Model

Models are almost always derived from the base class of torch.nn.Module.

Common layers

Let us inspect some common model layers.

Common config:

num_samples = 4
num_features = 32
num_classes = 10

Linear

linear = nn.Linear(
    in_features=num_features,
    out_features=num_classes,
)

# def forward(self, input: Tensor) -> Tensor:
#     return F.linear(input, self.weight, self.bias)

input_linear = torch.randn(num_samples, num_features)
output_linear = linear(input_linear)
print(f"{input_linear.shape=}")
print(f"{output_linear.shape=}")
# input_linear.shape=torch.Size([4, 32]) -> [num_samples, num_features]
# output_linear.shape=torch.Size([4, 10]) -> [num_samples, num_classes]

Conv1d

conv1d = nn.Conv1d(
    in_channels=num_features,
    out_channels=num_classes,
    kernel_size=3,
)

- **Records supplied**

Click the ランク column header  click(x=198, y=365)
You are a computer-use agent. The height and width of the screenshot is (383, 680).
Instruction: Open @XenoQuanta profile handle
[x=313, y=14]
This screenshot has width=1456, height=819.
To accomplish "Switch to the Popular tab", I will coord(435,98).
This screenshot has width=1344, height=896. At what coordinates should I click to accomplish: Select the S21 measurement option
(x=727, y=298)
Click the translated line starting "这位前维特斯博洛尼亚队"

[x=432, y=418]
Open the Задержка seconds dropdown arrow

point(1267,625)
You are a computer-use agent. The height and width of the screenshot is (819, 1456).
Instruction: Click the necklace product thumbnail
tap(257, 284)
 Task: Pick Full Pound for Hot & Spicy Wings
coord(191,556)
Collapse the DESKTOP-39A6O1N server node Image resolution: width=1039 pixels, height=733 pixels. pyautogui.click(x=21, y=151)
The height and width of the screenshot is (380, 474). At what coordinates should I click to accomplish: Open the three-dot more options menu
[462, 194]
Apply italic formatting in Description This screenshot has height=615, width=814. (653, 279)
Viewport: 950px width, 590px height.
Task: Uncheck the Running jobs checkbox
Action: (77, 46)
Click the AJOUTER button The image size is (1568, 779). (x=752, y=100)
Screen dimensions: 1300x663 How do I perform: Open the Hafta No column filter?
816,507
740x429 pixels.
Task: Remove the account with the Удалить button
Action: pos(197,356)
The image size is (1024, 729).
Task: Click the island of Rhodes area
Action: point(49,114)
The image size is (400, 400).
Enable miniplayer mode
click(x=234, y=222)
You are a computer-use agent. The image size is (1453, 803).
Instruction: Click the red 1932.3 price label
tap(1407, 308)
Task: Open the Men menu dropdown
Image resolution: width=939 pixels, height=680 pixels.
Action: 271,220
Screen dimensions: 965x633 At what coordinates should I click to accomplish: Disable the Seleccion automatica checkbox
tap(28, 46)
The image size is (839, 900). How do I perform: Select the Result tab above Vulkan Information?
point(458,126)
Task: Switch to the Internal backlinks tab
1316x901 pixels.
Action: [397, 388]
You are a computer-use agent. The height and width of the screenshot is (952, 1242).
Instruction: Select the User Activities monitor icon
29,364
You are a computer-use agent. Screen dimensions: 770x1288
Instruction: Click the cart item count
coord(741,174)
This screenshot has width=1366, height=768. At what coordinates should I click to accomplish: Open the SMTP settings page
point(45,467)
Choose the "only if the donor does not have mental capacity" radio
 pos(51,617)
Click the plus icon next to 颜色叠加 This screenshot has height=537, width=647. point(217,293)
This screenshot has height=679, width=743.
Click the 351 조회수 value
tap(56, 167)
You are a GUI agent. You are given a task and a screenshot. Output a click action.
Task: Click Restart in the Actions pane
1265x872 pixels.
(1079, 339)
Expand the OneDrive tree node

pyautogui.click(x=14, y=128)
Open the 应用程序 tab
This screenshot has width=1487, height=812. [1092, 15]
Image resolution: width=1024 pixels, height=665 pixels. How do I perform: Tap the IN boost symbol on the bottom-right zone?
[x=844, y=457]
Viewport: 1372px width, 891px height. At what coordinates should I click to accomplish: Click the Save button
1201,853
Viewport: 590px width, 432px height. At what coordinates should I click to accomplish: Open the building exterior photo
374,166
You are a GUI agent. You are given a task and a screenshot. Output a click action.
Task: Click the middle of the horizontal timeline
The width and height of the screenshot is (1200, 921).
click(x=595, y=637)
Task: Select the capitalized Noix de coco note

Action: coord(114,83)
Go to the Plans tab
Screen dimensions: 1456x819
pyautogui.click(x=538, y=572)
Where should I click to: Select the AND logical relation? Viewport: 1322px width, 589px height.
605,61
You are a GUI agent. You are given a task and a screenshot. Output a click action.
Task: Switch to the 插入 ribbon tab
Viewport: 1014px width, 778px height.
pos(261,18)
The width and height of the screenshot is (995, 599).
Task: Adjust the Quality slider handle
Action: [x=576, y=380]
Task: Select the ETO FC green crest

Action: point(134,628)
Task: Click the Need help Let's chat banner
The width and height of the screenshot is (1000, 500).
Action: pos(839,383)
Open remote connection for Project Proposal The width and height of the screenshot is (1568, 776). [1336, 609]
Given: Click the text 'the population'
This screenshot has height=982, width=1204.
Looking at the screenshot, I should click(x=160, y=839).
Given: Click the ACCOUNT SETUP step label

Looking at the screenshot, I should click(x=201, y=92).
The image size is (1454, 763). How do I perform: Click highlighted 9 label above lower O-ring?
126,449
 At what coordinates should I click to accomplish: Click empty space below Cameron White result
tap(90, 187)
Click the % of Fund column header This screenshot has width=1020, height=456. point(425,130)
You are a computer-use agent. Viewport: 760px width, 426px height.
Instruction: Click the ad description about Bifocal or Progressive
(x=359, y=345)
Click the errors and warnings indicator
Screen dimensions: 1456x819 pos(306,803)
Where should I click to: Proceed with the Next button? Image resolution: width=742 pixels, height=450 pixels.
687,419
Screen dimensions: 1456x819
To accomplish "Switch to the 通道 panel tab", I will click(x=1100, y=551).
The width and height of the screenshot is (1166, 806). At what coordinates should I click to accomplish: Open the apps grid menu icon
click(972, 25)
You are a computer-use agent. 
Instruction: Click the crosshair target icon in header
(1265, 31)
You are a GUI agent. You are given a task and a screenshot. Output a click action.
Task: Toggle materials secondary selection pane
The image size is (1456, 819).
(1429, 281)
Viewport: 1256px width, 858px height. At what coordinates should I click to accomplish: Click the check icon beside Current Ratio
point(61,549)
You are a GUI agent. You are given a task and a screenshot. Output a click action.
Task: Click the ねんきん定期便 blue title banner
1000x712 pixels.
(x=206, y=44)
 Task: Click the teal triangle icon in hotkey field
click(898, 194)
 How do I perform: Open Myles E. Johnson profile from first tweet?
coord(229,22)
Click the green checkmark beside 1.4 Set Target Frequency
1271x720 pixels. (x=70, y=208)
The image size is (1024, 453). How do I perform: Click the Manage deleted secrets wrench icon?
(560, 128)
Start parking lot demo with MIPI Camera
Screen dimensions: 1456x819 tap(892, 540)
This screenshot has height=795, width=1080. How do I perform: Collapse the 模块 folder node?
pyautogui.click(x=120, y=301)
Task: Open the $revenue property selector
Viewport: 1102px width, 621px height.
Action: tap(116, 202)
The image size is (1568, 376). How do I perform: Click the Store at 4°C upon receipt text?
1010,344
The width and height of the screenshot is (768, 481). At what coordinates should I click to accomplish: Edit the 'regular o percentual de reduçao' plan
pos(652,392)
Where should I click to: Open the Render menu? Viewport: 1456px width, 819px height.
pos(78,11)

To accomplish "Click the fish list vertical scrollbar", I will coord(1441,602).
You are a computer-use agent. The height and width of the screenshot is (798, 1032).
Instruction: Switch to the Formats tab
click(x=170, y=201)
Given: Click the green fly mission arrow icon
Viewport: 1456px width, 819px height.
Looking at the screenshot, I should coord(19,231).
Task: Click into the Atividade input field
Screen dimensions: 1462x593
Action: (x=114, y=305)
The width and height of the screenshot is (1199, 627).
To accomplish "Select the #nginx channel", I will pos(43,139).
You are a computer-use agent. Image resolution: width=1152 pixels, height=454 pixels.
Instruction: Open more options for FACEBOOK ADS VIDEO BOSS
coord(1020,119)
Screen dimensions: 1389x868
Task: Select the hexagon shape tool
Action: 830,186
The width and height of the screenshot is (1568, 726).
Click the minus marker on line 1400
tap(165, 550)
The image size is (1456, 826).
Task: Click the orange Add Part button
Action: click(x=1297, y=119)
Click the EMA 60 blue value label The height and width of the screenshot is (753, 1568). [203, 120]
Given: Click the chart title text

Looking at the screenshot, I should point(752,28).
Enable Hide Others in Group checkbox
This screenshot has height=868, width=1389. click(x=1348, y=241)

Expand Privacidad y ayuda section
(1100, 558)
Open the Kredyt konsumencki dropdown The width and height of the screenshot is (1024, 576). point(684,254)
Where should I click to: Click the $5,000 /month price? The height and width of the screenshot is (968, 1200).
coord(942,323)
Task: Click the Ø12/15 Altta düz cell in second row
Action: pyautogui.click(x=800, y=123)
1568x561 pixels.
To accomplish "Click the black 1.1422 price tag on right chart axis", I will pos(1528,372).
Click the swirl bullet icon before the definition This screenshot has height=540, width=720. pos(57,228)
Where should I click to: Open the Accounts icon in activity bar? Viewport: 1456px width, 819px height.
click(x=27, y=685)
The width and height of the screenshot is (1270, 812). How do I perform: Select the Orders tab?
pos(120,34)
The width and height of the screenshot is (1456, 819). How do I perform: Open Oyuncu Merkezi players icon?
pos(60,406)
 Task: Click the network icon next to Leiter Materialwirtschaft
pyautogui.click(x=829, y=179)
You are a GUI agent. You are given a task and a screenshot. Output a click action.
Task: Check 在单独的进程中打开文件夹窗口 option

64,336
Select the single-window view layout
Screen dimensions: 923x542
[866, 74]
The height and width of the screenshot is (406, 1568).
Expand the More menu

- **What to work on**
(1) In the PyTorch layers page, what kernel size does the Conv1d layer use?
(2) Please say whether each statement agrees with the PyTorch layers page, answering yes or no and quoting the words that decide it: (a) Models are almost always derived from torch.nn.Module. (b) num_classes is set to 32. (c) The Conv1d layer sets out_channels to num_features.
(3) Change "Tensor" to "torch.Tensor" in the PyTorch layers page from "# def forward(self, input: Tensor)" up to and including "input_linear = torch.randn(num_samples, num_features)", and give that part back.
The entries come from a separate source, not from the PyTorch layers page.

- **Solution set**
(1) 3

(2)
(a) Yes: "Models are almost always derived from the base class of torch.nn.Module."
(b) No: "num_classes = 10"
(c) No: "out_channels=num_classes,"

(3)
# def forward(self, input: torch.Tensor) -> torch.Tensor:
#     return F.linear(input, self.weight, self.bias)

input_linear = torch.randn(num_samples, num_features)